Nonlinear conductance of long quantum wires at a conductance plateau transition: Where does the voltage drop?
T. Micklitz, A. Levchenko, and A. Rosch

TL;DR
This paper investigates the nonlinear conductance behavior of long, clean quantum wires with interactions near a conductance transition, revealing a universal conductance form and a surprising voltage drop near one wire end.
Contribution
It provides a detailed analysis of conductance near the quantum phase transition, including universal forms and the impact of three-particle scattering on voltage distribution.
Findings
Conductance near transition follows a universal form governed by temperature, bias, and gate voltage ratios.
Voltage predominantly drops near one end of the wire due to thermoelectric effects.

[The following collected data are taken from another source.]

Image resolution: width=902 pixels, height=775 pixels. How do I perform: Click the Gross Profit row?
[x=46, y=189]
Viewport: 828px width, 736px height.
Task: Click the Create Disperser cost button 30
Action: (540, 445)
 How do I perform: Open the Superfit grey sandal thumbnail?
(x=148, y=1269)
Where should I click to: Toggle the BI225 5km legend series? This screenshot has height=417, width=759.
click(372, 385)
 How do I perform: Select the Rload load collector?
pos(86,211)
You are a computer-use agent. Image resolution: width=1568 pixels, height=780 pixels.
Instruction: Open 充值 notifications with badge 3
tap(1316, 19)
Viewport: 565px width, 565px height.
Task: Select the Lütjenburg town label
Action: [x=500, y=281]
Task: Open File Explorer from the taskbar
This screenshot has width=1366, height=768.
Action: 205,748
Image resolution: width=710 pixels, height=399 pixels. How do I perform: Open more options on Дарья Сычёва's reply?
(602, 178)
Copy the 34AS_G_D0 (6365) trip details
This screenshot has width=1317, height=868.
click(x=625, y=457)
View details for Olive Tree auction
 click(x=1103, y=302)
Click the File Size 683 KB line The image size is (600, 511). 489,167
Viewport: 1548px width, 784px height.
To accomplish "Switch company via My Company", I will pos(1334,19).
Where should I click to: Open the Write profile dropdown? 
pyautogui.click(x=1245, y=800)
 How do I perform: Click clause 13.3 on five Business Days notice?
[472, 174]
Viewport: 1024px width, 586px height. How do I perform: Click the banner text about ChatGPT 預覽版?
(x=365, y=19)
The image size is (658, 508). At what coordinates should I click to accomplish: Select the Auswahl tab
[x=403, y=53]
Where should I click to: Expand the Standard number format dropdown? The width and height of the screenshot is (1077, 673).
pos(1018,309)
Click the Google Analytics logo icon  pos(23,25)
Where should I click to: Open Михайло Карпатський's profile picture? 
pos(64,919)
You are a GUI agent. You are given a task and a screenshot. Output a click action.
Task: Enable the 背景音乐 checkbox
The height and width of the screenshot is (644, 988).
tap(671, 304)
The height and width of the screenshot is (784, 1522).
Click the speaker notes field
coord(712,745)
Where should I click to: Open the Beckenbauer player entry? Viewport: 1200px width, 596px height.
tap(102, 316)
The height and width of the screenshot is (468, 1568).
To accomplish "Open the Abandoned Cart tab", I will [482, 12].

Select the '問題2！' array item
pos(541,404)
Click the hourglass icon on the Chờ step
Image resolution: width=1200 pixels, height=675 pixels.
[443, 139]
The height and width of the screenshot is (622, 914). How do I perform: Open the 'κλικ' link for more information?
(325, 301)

Analytic results agree with Boltzmann equation solutions including three-particle scattering.
Abstract
We calculate the linear and nonlinear conductance of spinless fermions in clean, long quantum wires where short-ranged interactions lead locally to equilibration. Close to the quantum phase transition where the conductance jumps from zero to one conductance quantum, the conductance obtains an universal form governed by the ratios of temperature, bias voltage and gate voltage. Asymptotic analytic results are compared to solutions of a Boltzmann equation which includes the effects of three-particle scattering. Surprisingly, we find that for long wires the voltage predominantly drops close to one end of the quantum wire due to a thermoelectric effect.